Across Greenland’s Ice Cap republishes more than sixty of these plates, all in full colour – a lavishness enabled by generous support from the Swiss Polar Institute and the Swiss Committee on Polar and High Altitude Research. The book is dedicated to the eminent climatologist, the late Konrad Steffen, who helped to found the Swiss Polar Institute among his numerous other achievements.

By coincidence, the English version of de Quervain’s book came out just at the start of one of the hottest summers on record. In the introduction, two Zurich-based glaciologists, Andreas Vieli and Martin Lüthi, describe how they have used results from the de Quervain expedition to resurvey Greenland’s Eqip Sermia glacier – the starting point for de Quervain’s traverse of the ice sheet.

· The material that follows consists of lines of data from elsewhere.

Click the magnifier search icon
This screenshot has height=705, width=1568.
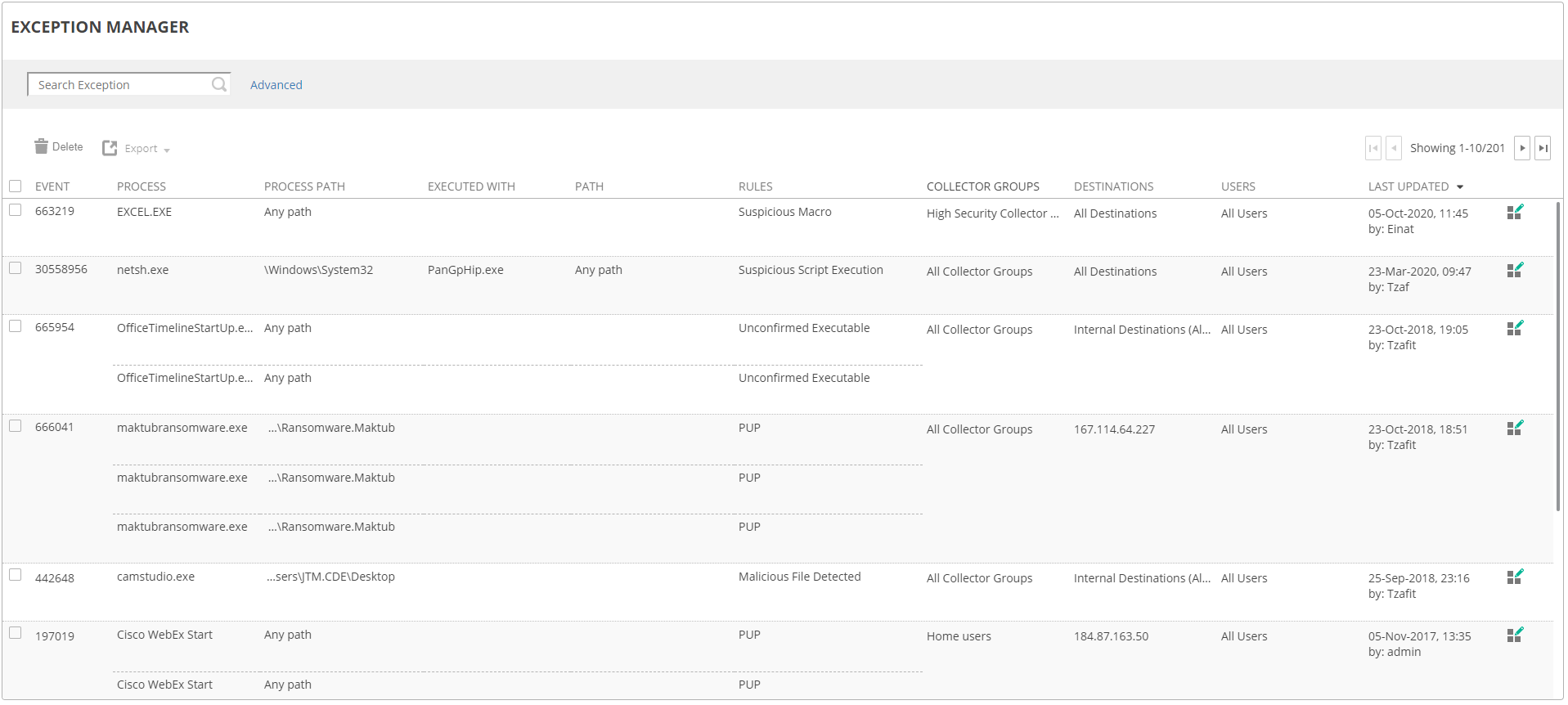[218, 84]

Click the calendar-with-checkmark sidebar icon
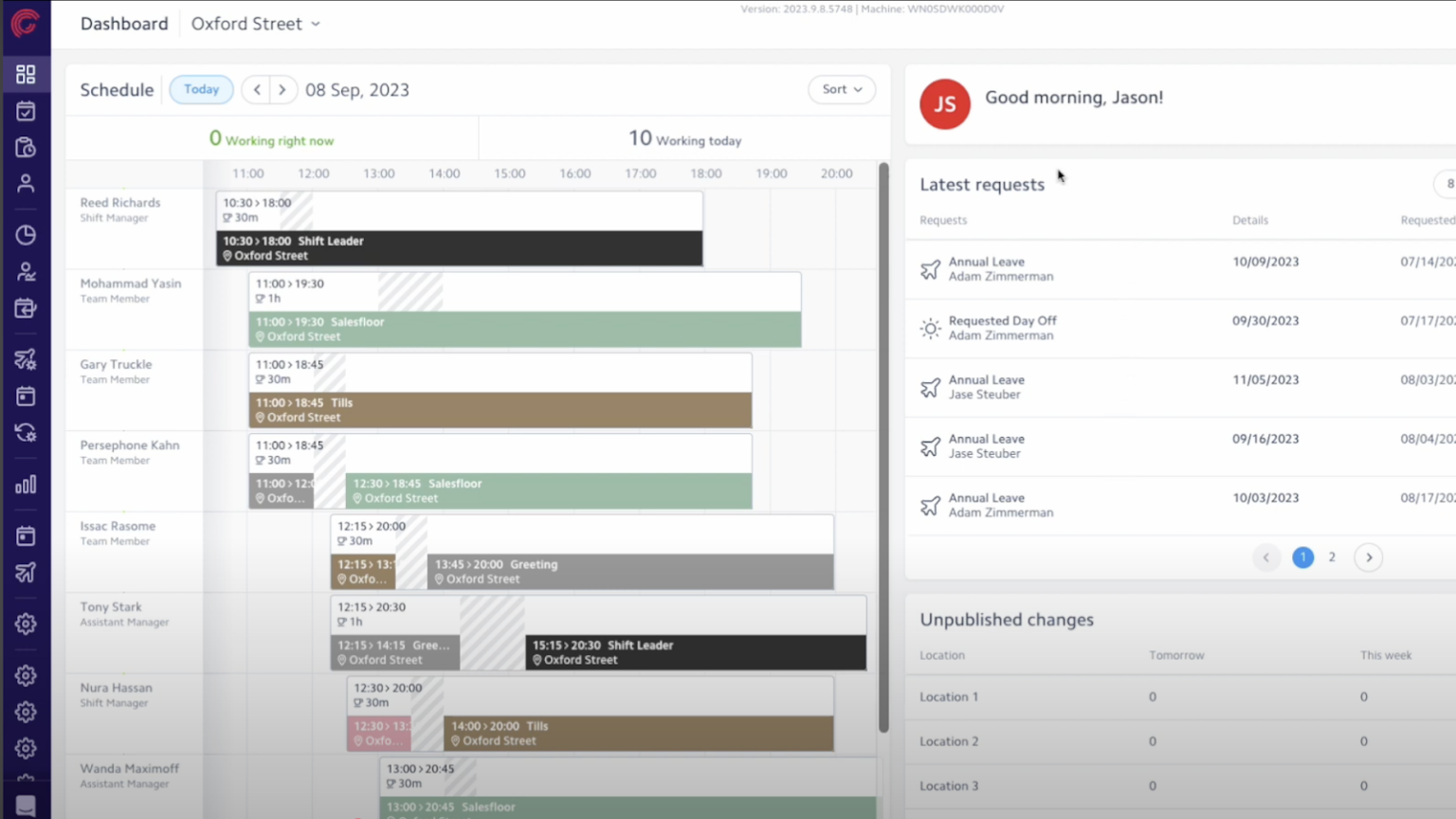26,111
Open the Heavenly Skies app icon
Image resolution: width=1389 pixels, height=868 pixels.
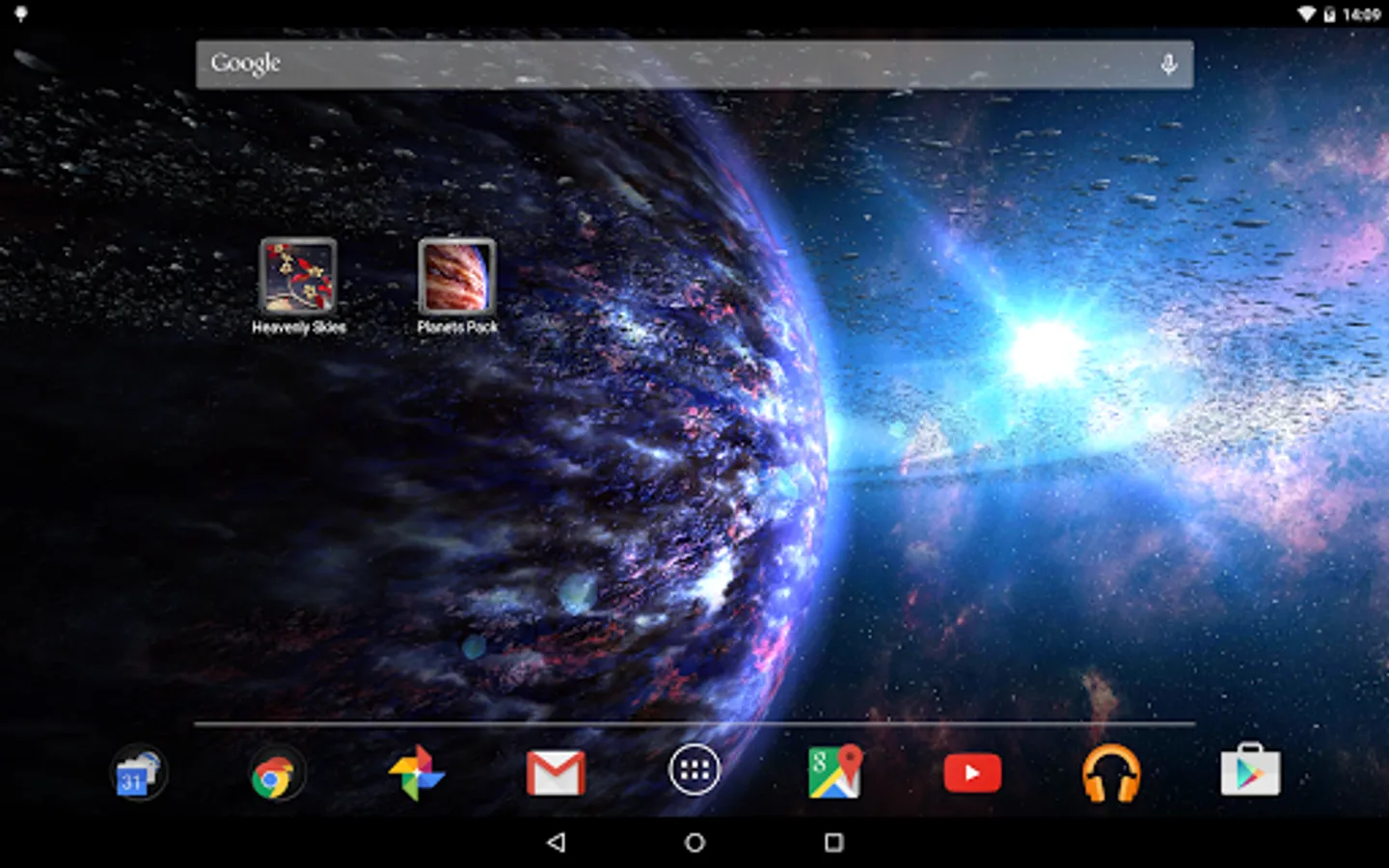coord(298,277)
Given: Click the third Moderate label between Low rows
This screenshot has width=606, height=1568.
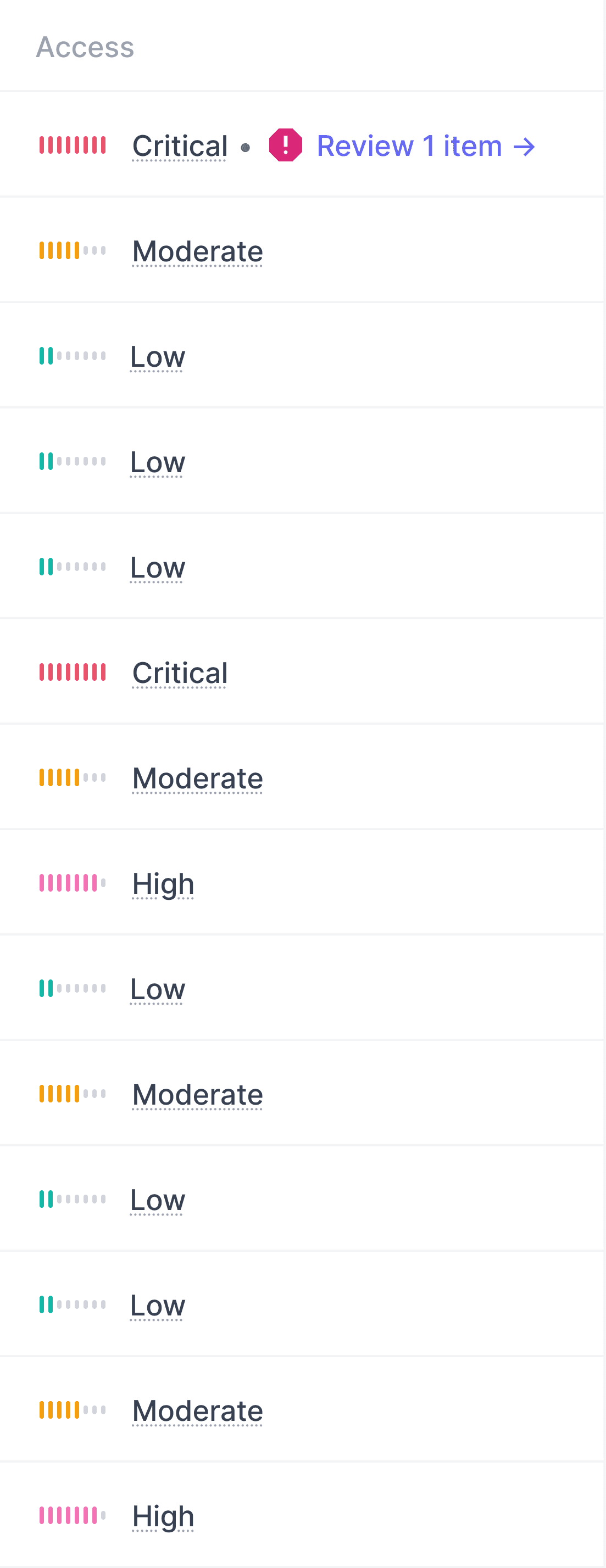Looking at the screenshot, I should (197, 1095).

The melting rate for Greenland’s ice cap as a whole is shocking enough – Professors Vieli and Lüthi compare it to losing more than twice the mass of all the glaciers in the European Alps every year. But the long-baseline data from the Eqip Sermia deliver an additional sting. That is, they “support the view that the Greenland ice sheet was roughly in balance for a century or more before the onset of today’s rapid mass loss.” 

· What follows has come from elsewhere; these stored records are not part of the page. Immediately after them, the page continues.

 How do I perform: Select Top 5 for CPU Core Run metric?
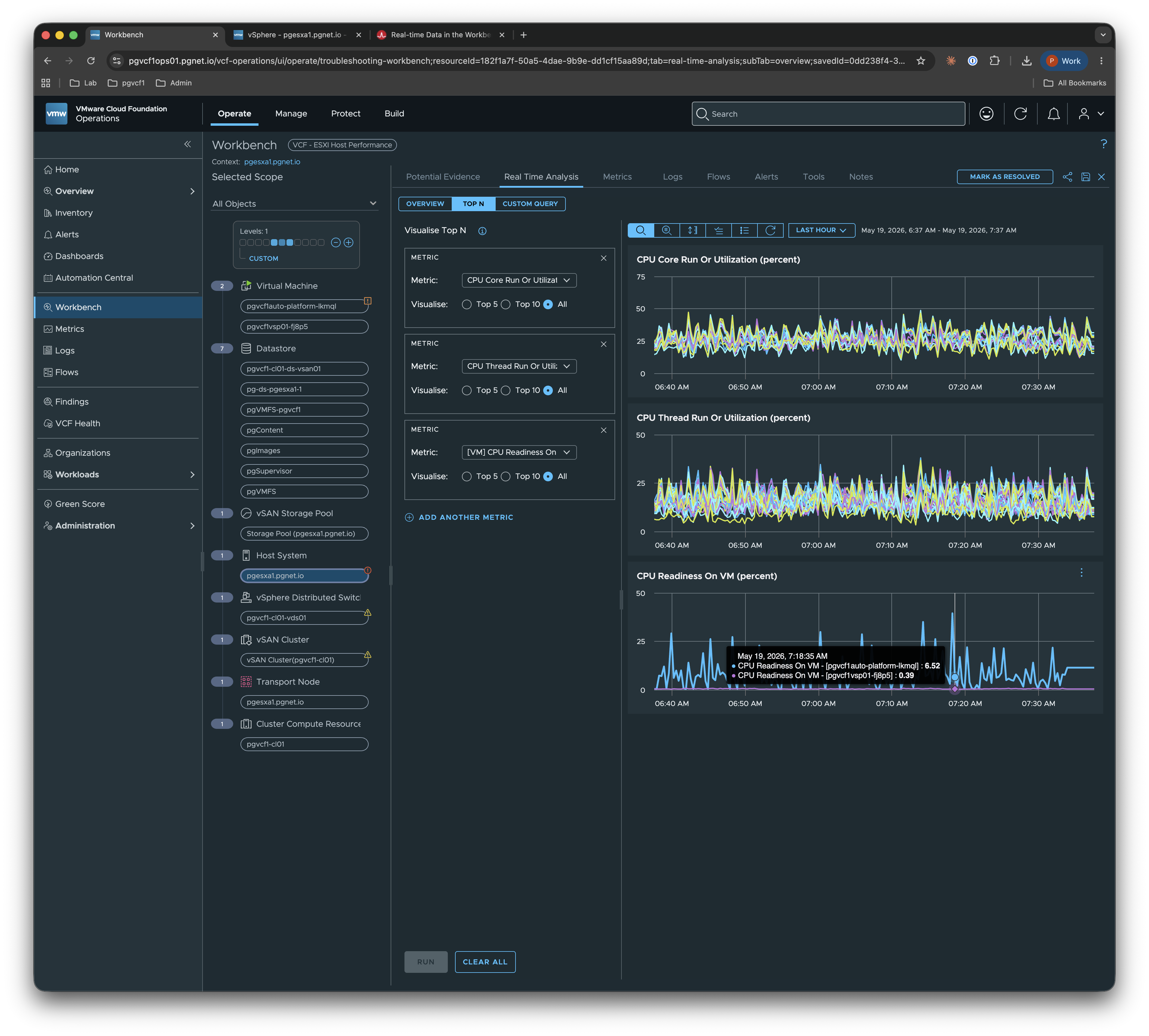point(467,304)

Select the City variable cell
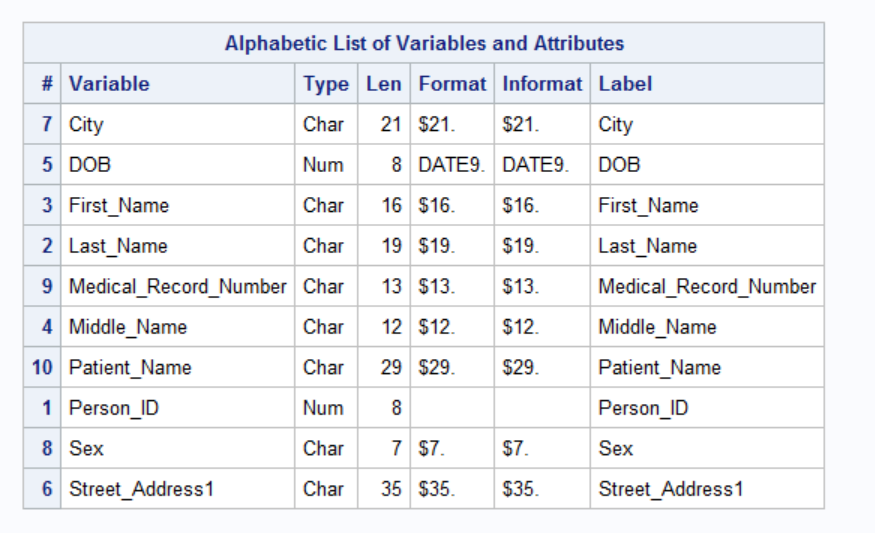point(86,125)
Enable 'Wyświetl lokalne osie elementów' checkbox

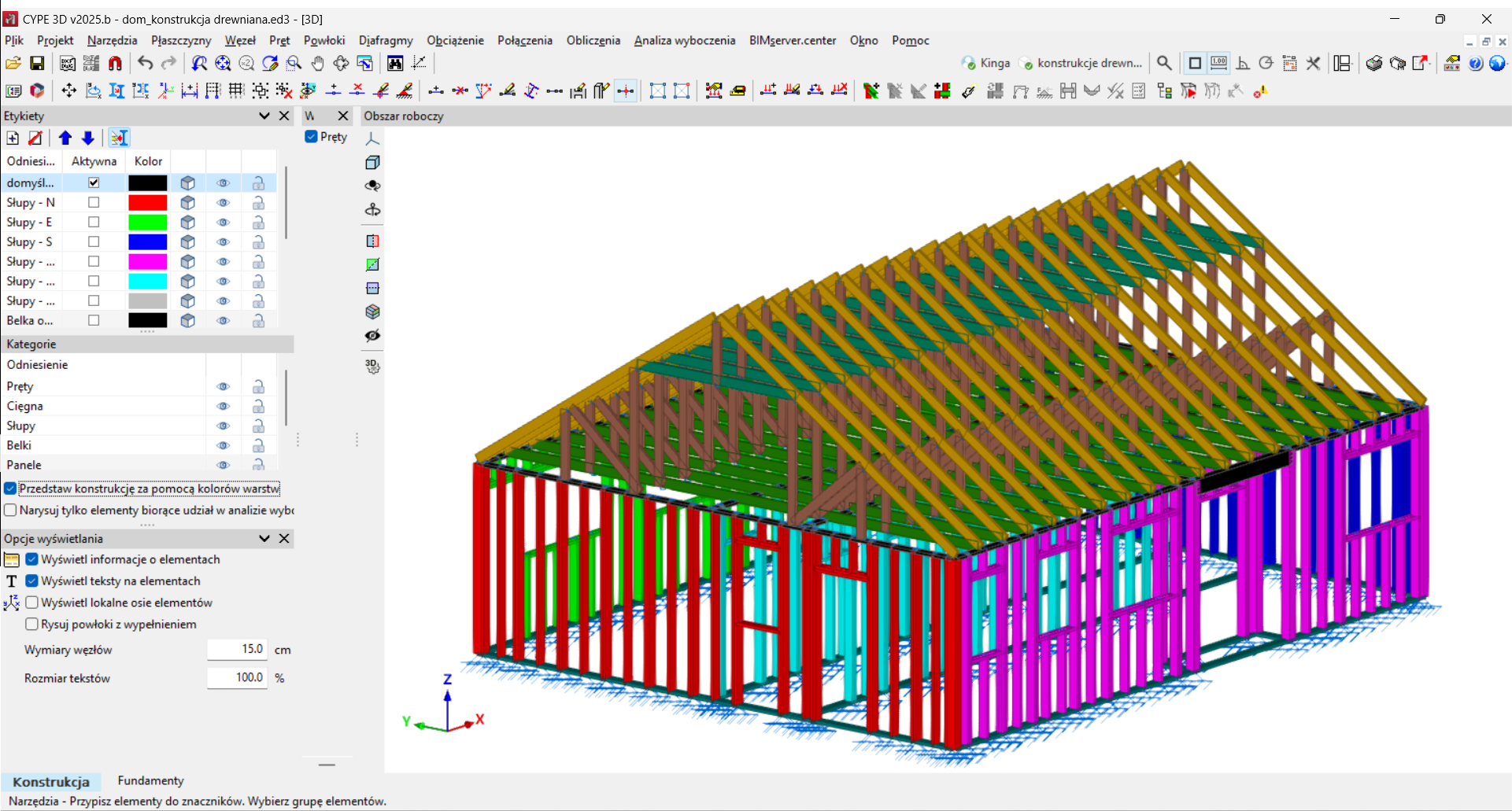32,603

In other words, so far from wasting away gradually over the past century, Greenland has started shedding its ice on a dramatic scale only during the last few decades.


Of course, it’s not only Greenland that has had a torrid summer. Recently, we revisted the Claridenfirn. Since our last encounter, the lake at its foot has doubled in size. Fragments of ice, broken away from the glacier’s front, were drifting on the ash-gray waters. For a moment, before the morning mists cleared, we could have imagined ourselves standing rapt beside some remote Greenlandic fjord, a hundred and ten years ago …

References

Alfred de Quervain, Across Greenland's Ice Cap: The Remarkable Swiss Scientific Expedition of 1912, with an introduction by Martin Hood, Andreas Vieli and Martin Lüthi, McGill-Queen's University Press, May 2022.